Vorliegender Text —

- - - - - - -

Das wichtigste Ereignis war dabei, dass der Investmentbank Lehman Brothers keine staatliche Unterstützung gewährt und sie damit in den Konkurs geschickt wurde. So gut ausgeleuchtet diese Periode inzwischen ist, so unklar ist bis heute, ob es sich dabei um einen bewussten Entscheid handelte, ob die rechtlichen Voraussetzungen für eine Rettung fehlten oder ob schlicht die Zeit ausging, um rechtzeitig zu einer tragfähigen Lösung zu kommen. Am Samstag den 13. September wurde jedenfalls im Verlaufe des Vormittags klar, dass Lehman Brothers zahlungsunfähig war. Es begann ein hektisches Wochenende, an dem versucht wurde, noch vor der Öffnung der asiatischen Märkte am frühen Montagmorgen das Finanzsystem vor dem Kollaps zu bewahren. Die Bemühungen gingen dahin, für Lehman Brothers einen Käufer zu finden, ohne dafür staatliche Mittel zu verwenden. Im Vordergrund stand zunächst eine Übernahme durch die Bank of America, die aber daran scheiterte, dass diese Bank schließlich beschloss, Merrill Lynch zu übernehmen, die nach Lehman am stärksten vom Konkurs bedrohte der großen US-Investmentbanken. Die letzte Hoffnung bestand damit in einer denkbaren Übernahme durch die britische Großbank Barclays. Diese zerschlug sich aber, als die britischen Behörden einen solchen Deal untersagten. Am Sonntagnachmittag wurde klar, dass schon aus Zeitmangel an diesem Wochenende keine Lösung mehr erreicht werden konnte.

Das Ergebnis war, dass Lehman Brothers am Morgen des 15. Septembers die Insolvenz anmelden musste, was auf den globalen Finanzmärkten derart panikartige Reaktionen auslöste, dass das Überleben des Finanzsystems ernsthaft gefährdet schien. Im Verlaufe dieses Montags wurde klar, was für ein verhängnisvoller Fehler es gewesen war, Lehman in den ungeordneten Konkurs gehen zu lassen. Vor allem zwei Dinge waren fatal: Erstens realisierten die Finanzmarktteilnehmer umgehend, dass der Bankrott zu einem Verkauf des riesigen Bestandes an Wertpapieren in den Büchern von Lehman führen würde, was sofort einen weiteren Preiseinbruch auslöste. Zweitens und wohl noch schlimmer war die Tatsache, dass diese Investmentbank Unmengen von Schulden bei anderen Finanzinstituten hatte, die mit dem Konkurs plötzlich wertlos wurden. Diese Ansteckungseffekte erwiesen sich als so verheerend, dass innerhalb kürzester Zeit so gut wie alle größeren Banken um ihr Überleben kämpfen mussten.

- - - - - - -

Gezeigte Einträge —
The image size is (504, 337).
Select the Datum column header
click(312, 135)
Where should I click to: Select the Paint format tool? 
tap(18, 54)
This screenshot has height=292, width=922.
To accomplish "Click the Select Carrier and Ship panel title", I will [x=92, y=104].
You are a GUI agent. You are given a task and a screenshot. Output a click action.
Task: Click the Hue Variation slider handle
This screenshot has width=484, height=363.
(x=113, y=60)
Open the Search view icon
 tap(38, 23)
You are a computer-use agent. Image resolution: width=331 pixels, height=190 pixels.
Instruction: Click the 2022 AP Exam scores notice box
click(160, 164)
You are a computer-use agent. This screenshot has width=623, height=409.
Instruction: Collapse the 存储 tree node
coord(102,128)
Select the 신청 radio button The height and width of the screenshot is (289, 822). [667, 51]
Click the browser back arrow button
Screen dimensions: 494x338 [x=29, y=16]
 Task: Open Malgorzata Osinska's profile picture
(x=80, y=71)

- - - - - - -

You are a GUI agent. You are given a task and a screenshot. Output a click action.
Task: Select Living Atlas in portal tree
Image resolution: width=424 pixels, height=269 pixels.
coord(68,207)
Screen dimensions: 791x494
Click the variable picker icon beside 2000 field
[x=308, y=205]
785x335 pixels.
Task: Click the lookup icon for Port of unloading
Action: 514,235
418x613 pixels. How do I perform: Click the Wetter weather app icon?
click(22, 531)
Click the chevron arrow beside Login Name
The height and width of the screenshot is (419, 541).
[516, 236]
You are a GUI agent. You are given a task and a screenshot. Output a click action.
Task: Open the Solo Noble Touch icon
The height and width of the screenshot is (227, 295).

- - - - - - -

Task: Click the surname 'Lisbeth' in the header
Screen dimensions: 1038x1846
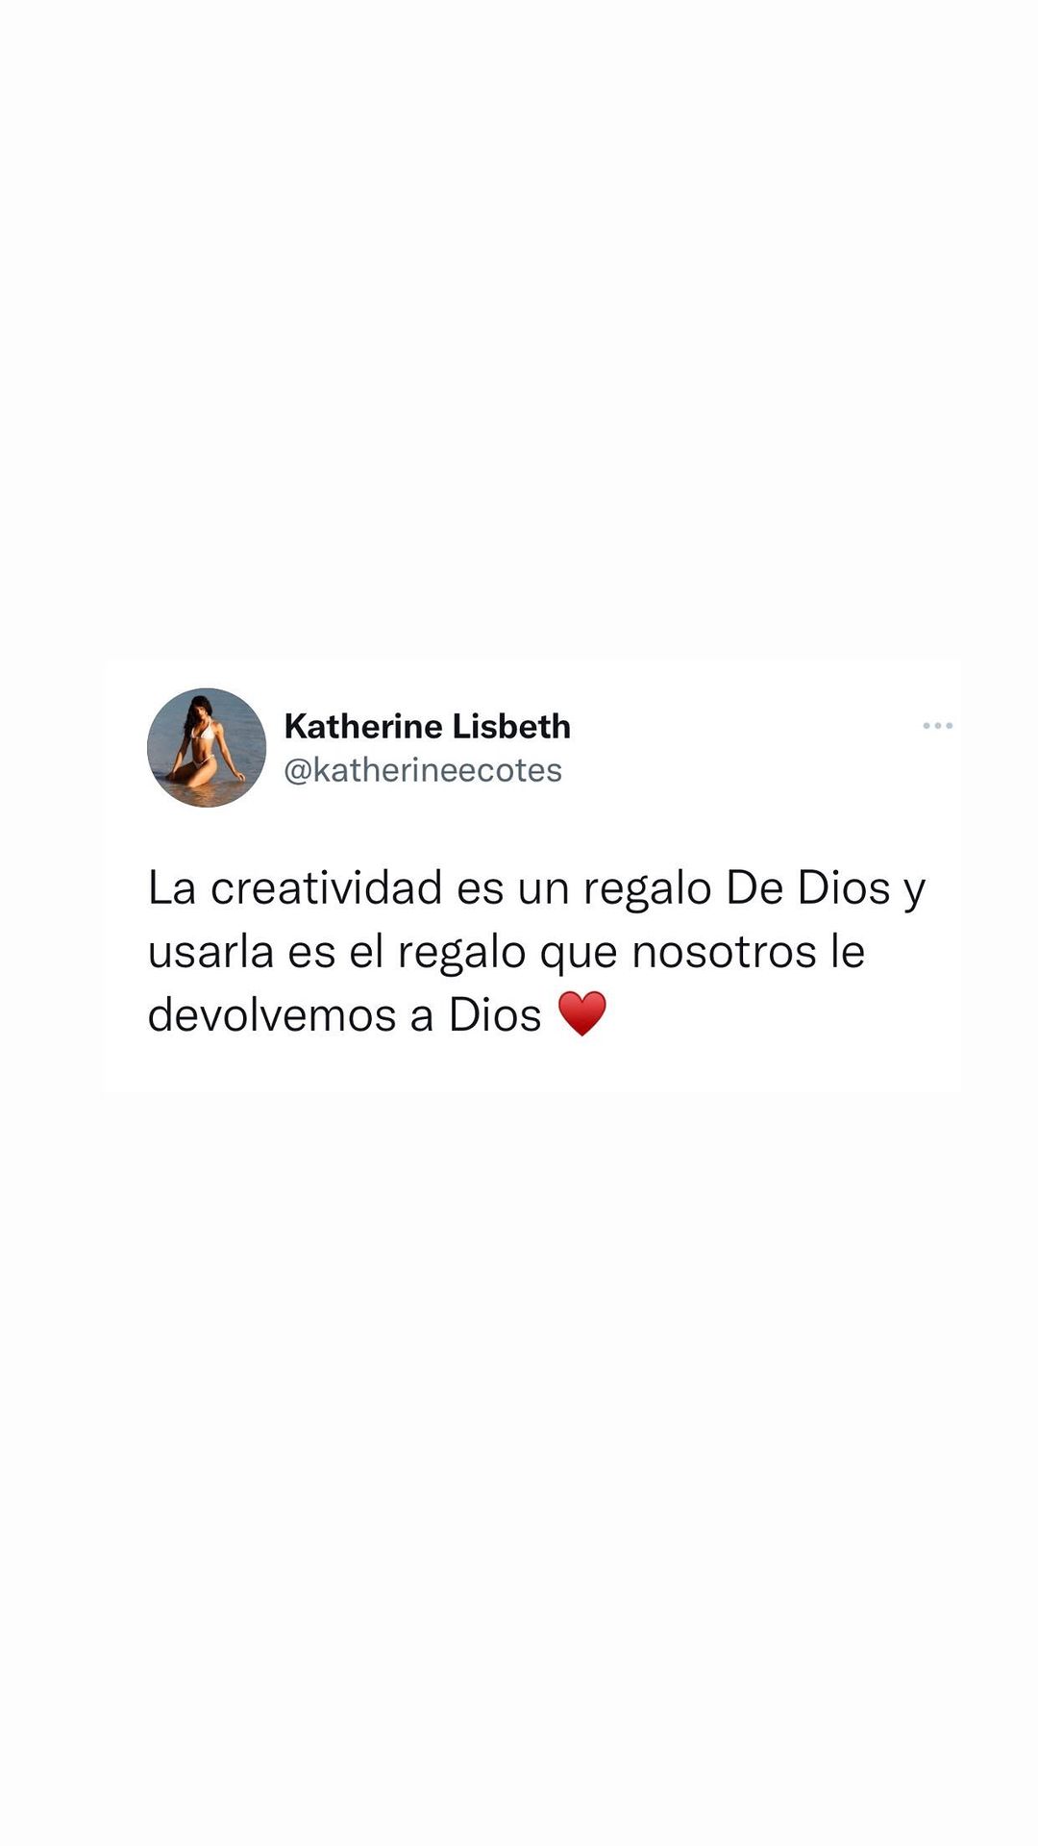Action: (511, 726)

- - - - - - -

Zu erledigen —
[1] Prüfen Sie anhand des Textes über den Konkurs von Lehman Brothers, ob die folgenden Aussagen zutreffen: (a) Die Übernahme durch die Bank of America scheiterte, weil diese Bank sich für Merrill Lynch entschied. (b) Die britischen Behörden befürworteten eine Übernahme durch Barclays. (c) Lehman Brothers meldete am Morgen des 15. Septembers Insolvenz an. Antworten Sie jeweils mit Ja oder Nein und zitieren Sie die entscheidenden Worte des Textes wörtlich.
[2] Führen Sie den Text über den Konkurs von Lehman Brothers im Anschluss an seinen letzten Satz weiter.

Geordnete Ergebnisse —
[1]
(a) Ja: „die aber daran scheiterte, dass diese Bank schließlich beschloss, Merrill Lynch zu übernehmen“
(b) Nein: „als die britischen Behörden einen solchen Deal untersagten“
(c) Ja: „dass Lehman Brothers am Morgen des 15. Septembers die Insolvenz anmelden musste“

[2]
Am stärksten aber war der unmittelbare Effekt nicht auf eine Bank, sondern auf AIG (American International Group), das damals größte Versicherungsunternehmen der Welt. Eine relativ kleine Einheit dieses Giganten hatte eklatante Regulierungslücken genützt, um im großen Stil Versicherungen gegen den Ausfall von ABS und ähnlichen Wertpapieren zu verkaufen. Mit den Marktturbulenzen vom Montag wurde schlagartig klar, dass die auf diesen Absicherungen fälligen Zahlungen AIG in den Konkurs reißen würden, womit die Ausfallversicherungen wertlos würden. Die Effekte eines solchen Ausfalls auf die Solvenz großer Teile des globalen Finanzsektors wären so verheerend gewesen, dass die US-Zentralbank am Dienstag, 16. September, 85 Milliarden Dollar einsetzte, um das Überleben von AIG zu sichern. Ironischerweise musste also zwei Tage nach dem Entscheid, auf keinen Fall Steuergelder für die Rettung von Lehman zu verwenden, genau das in großem Stil getan werden, um AIG und damit das globale Finanzsystem vor dem Kollaps zu bewahren.

Damit waren die Schocks in dieser Horrorwoche aber noch lange nicht vorüber. Der nächste Schlag machte klar, dass die Probleme nicht auf den Finanzsektor beschränkt bleiben würden. Ab Montag begannen Investoren, sich im großen Stil vom Geldmarkt zurückzuziehen; auch hier war der Konkurs von Lehman der Auslöser, weil diese Bank sehr hohe kurzfristige Schulden auf dem Geldmarkt hatte. Dieser praktisch vollständige Rückzug vom Geldmarkt bildete eine noch schwerere Variante des «unsichtbaren» Bankensturms vom Sommer 2007, den wir in Kapitel 1 erläutert haben.

Um sich über das Ausmaß im Klaren zu sein: In einer typischen Woche werden auf dem Geldmarkt rund 7 Milliarden Dollar abgezogen, also entsprechende kurzfristige Kredite nicht erneuert; am Mittwoch, den 17. September 2008 – an einem einzigen Tag also – waren es alleine 144,5 Milliarden Dollar! Das brachte so gut wie alle Banken – wie wir das beschrieben haben – in schwere Liquiditätsnöte und bedrohte zusätzlich zahlreiche große Unternehmen der Realwirtschaft, die für ihre täglichen Operationen auf kurzfristige Kredite auf dem Geldmarkt angewiesen waren. Mit dem Kollaps des Geldmarktes erfasste die Finanzkrise also die gesamte Wirtschaft. Spätestens zu diesem Zeitpunkt wurde klar, dass ohne massive wirtschaftspolitische Maßnahmen ein gigantischer Wirtschaftseinbruch drohte. Am Donnerstag, den 18. September kontaktierten Finanzminister Paulson und Notenbankchef Bernanke den US-Kongress und verlangten 700 Milliarden Dollar Soforthilfe und am 19. September kündigte Bernanke an, dass die Notenbank bereit war, in großem Stil einzuspringen, um den Geldmarkt am Leben zu erhalten.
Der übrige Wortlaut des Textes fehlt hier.